Would you please have a look for me?

FYI, I did not clear the device structure in aer_isr_one_error()
just to avoid over complicated the fix.

I think that was a bad idea anyway.  I think the problem there is that
add_error_device() copies the pci_dev pointer without taking a
reference on it:

  aer_isr
    get_e_source              # dequeue from rpc->e_sources[]
      *e_src = rpc->e_sources[x]
    aer_isr_one_error
      pdev = rpc->rpd         # pdev = Root Port pci_dev
      find_source_device(pdev)
    find_device_iter
      add_error_device
        e_info->dev[i] = dev   # <-- save pci_dev pointer
      aer_process_err_devices
    handle_error_source(e_info->dev[i])
      pcie_do_fatal_recovery

At this point, we have pci_dev pointers in e_info->dev[] that are
potentially stale.  Right now nobody uses them, but I think it's
sloppy that we still have them at all.

I think a better way to fix this would be to call pci_dev_get() in
add_error_device() when we save the pointer, and then do the
corresponding pci_dev_put() in aer_isr_one_error(), after we return
from aer_process_err_devices().

This could be done with a little helper function that iterates through
e_info->dev[i], calls pci_dev_put() for each, and clears
e_info->error_dev_num (which could then be removed from
find_source_device()).

I think this would fix the problem you're seeing, so we wouldn't need
the change in pcie_do_fatal_recovery().

However, I think we're also slightly exposed in dpc_work(), in basically
the same (possibly harmless) way.

  dpc_irq
    schedule_work(&dpc->work)
  ...
  dpc_work
    pdev = dpc->dev->port
    pcie_do_fatal_recovery(pdev)

pdev may be removed by pcie_do_fatal_recovery(), but dpc_work() is still
holding onto a pointer (which it never uses again).

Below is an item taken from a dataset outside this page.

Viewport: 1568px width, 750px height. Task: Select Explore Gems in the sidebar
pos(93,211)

The DPC driver should be holding a reference to pdev (through some black
magic I don't understand), but that would be released when pdev is 
removed,
and I don't know what ensures that dpc_work() runs before that release.

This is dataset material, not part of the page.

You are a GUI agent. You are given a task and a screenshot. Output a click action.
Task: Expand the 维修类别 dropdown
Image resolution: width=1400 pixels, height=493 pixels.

Is not that dpc_work() is calling pcie_do_fatal_recovery() which in-turn 
is removing pdev.
I do not see DPC is using any more reference beyond that.

Agree.

So, isnt it safe to assume that no matter when the dpc_work() run, the 
pdev it reference is always intact.
this is with the fact, that both AER and DPC can not trigger 
simultaneously, and and hence no race for removal.
who else would remove that pdev other than AER and DPC ?

Looks like no one is removing it other than the pcie_do_fatal_recovery(pdev)

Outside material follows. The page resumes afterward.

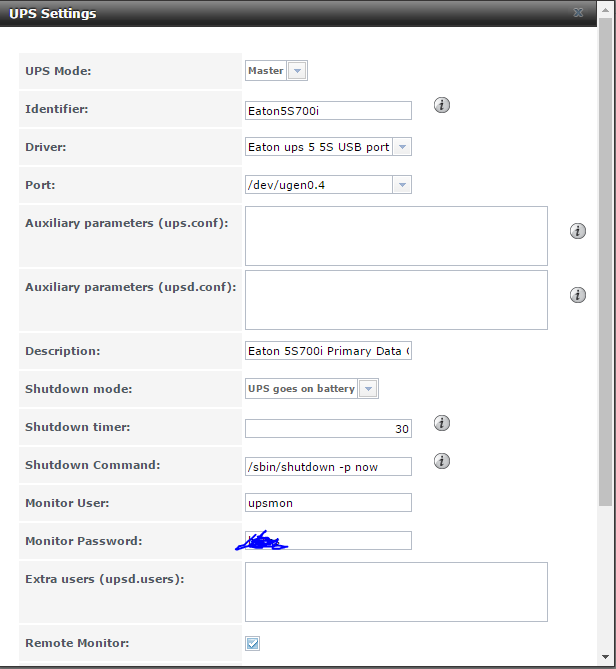Focus the Description input field
Screen dimensions: 616x669
point(328,351)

With Keith's patch, are not we just improving the latency with threaded 
irq instead of workqueue ?

I think the most important is that the threaded_irq hold the device 
until it finished the bottom half. Although I can't see where in the 
threaded_irq code increase the device reference count. I may be missing 
some info here, either way I am trying out the threaded_irq to see if it 
fixed the issue or not.

the potential problem is another interrupt arriving while we have 
acknowledged it in dpc_reset_link() and we are about to remove the devices.
The acknowledgement of DPC status trigger and re-enabling interrupt can 
be done in
dpc_work() or threaded_handler() after we are done with 
pcie_do_fatal_recovery()

Good point. the pcie_do_fatal_recovery() use 
pci_stop_and_remove_bus_device() to remove the device, isn't it will 
stop the device from sending out anymore interrupts? Once we remove the 
device, we probably no need to reset the device.

-Thomas

dpc_reset_link()
{
         following can be moved after pcie_do_fatal_recovery() ??
     pci_write_config_word(pdev, cap + PCI_EXP_DPC_STATUS,
                   PCI_EXP_DPC_STATUS_TRIGGER);

     pci_read_config_word(pdev, cap + PCI_EXP_DPC_CTL, &ctl);
     pci_write_config_word(pdev, cap + PCI_EXP_DPC_CTL,
                   ctl | PCI_EXP_DPC_CTL_INT_EN);
}

and probably following also one also can be done after recovery.

pci_write_config_word(pdev, cap + PCI_EXP_DPC_STATUS,
                   PCI_EXP_DPC_STATUS_INTERRUPT);

I am not sure if this was the concern or I did talk about something else 
all together !

Bjorn